Employers were so completely outside Miss Mullins’s restricted scheme of life that she never even tried to make sense of them any more; it wasn’t funnier for Mrs. Coldfield to come to visit with nothing but a dinner dress, or for Mr. Gamadge to take her fingerprints, than for other employers to take ballet lessons (the husband, too) in their drawing-room, or keep a masseur to operate on them (the wife, too) in the small hours, or go to cold places for fun in winter, or give away their opera tickets and yet buy the tickets every year.
The Gamadges were very nice, and it didn’t matter to Miss Mullins that they ate their meals wherever they happened to sit down, and had no dining-room, and treated their animals like people and treated people all alike. The little boy seemed normal.

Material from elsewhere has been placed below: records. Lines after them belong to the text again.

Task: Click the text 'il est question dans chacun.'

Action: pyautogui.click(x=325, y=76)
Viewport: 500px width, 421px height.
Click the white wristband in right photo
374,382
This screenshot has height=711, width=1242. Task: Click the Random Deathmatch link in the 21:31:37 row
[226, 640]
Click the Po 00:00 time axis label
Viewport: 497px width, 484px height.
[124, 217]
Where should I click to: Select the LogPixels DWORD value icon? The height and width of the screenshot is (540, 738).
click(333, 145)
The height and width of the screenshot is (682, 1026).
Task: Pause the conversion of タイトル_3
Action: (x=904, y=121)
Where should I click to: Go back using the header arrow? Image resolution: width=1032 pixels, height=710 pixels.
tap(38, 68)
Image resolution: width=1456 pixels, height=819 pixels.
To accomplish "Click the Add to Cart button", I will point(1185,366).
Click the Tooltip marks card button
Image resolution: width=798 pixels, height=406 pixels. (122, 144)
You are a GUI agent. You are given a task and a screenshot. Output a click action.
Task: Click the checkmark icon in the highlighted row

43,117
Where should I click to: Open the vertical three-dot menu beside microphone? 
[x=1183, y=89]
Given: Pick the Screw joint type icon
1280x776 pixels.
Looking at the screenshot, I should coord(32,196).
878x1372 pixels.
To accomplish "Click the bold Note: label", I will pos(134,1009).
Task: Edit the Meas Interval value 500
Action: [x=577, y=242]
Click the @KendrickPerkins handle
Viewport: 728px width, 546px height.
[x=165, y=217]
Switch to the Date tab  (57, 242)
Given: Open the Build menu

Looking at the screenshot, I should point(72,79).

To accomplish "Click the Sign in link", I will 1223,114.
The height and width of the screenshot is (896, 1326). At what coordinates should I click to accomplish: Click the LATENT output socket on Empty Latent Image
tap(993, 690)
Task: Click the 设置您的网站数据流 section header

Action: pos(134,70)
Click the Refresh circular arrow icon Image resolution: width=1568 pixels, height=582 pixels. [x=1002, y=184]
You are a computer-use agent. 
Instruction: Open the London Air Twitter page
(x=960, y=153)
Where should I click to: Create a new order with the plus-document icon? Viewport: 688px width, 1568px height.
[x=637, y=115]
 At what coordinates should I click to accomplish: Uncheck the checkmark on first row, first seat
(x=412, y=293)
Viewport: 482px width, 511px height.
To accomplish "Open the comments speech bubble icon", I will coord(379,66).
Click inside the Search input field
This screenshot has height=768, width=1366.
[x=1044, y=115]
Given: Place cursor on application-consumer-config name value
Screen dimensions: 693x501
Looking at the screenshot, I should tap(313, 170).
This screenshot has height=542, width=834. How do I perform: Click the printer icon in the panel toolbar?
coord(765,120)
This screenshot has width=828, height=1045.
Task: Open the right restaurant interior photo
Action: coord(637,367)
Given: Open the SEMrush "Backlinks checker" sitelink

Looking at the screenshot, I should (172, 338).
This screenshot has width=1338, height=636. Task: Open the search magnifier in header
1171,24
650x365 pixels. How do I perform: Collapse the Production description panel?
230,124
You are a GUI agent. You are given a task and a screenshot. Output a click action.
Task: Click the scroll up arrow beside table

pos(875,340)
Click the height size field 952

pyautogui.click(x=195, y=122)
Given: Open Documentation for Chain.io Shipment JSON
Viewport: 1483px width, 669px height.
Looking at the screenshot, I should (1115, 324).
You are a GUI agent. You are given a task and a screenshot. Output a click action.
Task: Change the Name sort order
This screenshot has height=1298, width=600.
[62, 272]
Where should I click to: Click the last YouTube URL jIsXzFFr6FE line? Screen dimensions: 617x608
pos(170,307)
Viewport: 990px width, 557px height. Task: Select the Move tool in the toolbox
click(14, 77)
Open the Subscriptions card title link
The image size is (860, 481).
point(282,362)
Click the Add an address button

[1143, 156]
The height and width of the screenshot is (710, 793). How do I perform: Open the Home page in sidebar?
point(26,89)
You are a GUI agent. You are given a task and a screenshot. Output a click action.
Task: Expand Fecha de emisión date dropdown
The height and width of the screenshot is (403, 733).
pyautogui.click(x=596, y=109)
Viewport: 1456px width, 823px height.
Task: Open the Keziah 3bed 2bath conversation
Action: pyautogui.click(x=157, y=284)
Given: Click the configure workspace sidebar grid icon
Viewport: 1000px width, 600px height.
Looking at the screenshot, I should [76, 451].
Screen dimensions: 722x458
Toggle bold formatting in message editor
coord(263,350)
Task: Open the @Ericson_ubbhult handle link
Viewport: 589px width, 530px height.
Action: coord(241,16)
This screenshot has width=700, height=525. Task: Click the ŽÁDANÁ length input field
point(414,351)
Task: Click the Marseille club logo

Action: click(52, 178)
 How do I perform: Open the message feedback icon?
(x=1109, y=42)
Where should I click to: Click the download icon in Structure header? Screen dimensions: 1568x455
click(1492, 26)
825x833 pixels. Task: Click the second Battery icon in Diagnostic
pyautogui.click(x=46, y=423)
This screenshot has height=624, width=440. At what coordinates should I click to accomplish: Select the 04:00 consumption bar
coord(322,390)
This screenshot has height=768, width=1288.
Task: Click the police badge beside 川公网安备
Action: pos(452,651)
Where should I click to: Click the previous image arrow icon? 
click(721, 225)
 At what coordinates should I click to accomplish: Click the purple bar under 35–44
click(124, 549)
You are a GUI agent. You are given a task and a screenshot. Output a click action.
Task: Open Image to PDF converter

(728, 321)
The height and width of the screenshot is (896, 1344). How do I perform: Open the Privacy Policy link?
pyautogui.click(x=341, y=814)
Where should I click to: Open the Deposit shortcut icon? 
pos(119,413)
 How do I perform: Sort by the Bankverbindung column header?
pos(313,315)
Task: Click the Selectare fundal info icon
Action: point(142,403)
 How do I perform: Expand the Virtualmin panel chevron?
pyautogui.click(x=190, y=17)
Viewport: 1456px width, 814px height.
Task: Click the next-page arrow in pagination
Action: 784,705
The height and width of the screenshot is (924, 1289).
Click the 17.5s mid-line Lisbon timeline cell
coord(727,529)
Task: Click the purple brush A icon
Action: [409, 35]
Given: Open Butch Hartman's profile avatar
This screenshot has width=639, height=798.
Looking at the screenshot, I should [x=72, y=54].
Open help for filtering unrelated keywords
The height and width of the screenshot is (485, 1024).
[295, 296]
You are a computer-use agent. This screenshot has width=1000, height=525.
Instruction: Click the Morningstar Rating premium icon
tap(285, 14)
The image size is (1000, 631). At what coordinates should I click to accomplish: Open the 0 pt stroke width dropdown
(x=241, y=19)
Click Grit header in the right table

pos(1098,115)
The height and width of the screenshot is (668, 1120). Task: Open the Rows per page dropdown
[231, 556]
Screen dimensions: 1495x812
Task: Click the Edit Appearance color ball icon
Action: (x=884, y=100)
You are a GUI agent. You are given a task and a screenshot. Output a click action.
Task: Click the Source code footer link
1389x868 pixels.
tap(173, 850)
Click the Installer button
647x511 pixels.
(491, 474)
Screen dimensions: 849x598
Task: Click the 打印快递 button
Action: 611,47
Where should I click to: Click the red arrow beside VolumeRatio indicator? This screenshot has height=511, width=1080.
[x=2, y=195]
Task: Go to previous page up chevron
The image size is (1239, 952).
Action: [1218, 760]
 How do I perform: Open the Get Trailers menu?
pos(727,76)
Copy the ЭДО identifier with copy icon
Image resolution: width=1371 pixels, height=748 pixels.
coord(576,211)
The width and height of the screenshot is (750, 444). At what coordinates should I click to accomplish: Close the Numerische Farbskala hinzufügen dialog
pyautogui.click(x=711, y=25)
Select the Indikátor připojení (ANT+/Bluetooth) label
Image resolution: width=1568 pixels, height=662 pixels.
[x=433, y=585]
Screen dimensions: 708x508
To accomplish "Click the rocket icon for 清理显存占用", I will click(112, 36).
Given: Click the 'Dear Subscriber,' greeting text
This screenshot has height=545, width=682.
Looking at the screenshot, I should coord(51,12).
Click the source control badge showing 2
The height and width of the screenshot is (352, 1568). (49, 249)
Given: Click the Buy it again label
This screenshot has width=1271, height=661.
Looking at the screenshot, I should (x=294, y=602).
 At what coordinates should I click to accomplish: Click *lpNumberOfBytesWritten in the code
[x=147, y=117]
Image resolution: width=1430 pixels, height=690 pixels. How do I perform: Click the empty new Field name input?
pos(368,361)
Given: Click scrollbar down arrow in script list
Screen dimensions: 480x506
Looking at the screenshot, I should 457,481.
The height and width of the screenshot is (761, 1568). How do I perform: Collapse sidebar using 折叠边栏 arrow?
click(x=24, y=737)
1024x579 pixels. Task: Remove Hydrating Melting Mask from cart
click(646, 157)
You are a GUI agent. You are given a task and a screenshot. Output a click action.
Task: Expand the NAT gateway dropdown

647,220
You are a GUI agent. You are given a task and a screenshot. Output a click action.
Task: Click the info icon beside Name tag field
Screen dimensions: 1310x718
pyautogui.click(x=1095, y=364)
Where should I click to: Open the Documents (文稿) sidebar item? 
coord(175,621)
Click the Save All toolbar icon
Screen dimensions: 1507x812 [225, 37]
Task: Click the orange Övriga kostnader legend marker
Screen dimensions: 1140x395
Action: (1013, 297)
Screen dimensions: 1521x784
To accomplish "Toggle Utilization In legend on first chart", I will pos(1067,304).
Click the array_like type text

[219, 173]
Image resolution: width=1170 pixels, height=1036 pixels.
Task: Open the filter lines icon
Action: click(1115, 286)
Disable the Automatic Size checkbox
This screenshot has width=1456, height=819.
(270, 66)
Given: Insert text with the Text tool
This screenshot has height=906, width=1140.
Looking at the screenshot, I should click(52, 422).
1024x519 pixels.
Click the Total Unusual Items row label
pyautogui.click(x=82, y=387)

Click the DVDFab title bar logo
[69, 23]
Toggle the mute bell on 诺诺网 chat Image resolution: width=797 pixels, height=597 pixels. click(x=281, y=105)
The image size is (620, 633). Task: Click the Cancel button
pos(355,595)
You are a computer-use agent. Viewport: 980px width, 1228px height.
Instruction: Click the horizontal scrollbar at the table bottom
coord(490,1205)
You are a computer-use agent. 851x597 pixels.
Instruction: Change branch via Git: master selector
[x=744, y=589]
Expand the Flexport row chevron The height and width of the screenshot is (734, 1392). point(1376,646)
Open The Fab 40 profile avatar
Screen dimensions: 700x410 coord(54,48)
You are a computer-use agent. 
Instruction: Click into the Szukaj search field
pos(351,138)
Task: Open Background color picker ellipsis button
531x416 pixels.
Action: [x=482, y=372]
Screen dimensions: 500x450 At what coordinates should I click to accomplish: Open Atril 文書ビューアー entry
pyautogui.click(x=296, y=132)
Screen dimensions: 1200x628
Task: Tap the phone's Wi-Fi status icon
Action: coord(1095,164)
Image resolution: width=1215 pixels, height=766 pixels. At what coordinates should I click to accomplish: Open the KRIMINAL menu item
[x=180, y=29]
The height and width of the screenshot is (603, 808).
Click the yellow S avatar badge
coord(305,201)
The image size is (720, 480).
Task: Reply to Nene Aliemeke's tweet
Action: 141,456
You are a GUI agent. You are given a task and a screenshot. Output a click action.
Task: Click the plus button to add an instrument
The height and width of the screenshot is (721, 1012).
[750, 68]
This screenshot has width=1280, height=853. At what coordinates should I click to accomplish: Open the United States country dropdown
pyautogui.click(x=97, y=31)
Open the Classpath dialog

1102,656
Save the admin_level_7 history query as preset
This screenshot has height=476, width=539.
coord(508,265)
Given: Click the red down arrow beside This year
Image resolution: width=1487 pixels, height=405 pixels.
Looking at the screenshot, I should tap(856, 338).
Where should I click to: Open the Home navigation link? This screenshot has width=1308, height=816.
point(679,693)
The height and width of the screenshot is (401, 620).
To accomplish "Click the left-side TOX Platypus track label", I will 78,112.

She assured Mrs. Coldfield that she had a very comfortable cot in the nursery, and she helped with the letdown hem; pressed it with her electric iron.
“Those black suède pumps will do,” said Mrs. Gamadge, “and you could wear my little black hat.”
After a while Mr. Gamadge came back. He said: “Just as I thought. Junior might as well have taken a polishing-mitt to it.”
“Don’t put all the blame on him,” protested Mrs. Coldfield. “I did my share. But you didn’t—you never touched it except by the edges, even when it was on the floor.”
“He’s conditioned,” said Mrs. Gamadge. “He can’t pick up a piece of paper normally any more. He can hardly deal a pack of cards.”
Miss Mullins hardly bothered to listen.
When she had gone out of the room, Clara said: “We’re going out now to try hotels.”
“I’m on my way too. Back for lunch? I’ll need my client’s assistance this afternoon.”
“Take the car,” said Clara. “We’ll do better on foot.”